• **What you should do**
Only the line containing "Where should I" and the lines after it, through the end of the data below, are to be returned, each exactly as it stands.

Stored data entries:
Segment Open

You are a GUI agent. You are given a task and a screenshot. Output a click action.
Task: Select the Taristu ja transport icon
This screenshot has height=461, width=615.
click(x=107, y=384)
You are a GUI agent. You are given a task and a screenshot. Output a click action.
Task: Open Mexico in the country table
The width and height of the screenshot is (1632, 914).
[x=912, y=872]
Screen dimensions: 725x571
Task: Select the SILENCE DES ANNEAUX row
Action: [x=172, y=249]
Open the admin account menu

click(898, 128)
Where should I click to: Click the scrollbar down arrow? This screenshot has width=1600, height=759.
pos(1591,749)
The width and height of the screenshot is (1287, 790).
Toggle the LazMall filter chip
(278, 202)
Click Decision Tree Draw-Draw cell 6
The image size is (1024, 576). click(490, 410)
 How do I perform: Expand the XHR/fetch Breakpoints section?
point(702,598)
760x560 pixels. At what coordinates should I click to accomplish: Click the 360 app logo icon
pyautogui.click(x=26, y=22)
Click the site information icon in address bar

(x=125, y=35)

Segment Closed

• **Expected answer**
Where should I click to: Click the scrollbar down arrow? This screenshot has width=1600, height=759.
pos(1591,749)
The width and height of the screenshot is (1287, 790).
Toggle the LazMall filter chip
(278, 202)
Click Decision Tree Draw-Draw cell 6
The image size is (1024, 576). click(490, 410)
 How do I perform: Expand the XHR/fetch Breakpoints section?
point(702,598)
760x560 pixels. At what coordinates should I click to accomplish: Click the 360 app logo icon
pyautogui.click(x=26, y=22)
Click the site information icon in address bar

(x=125, y=35)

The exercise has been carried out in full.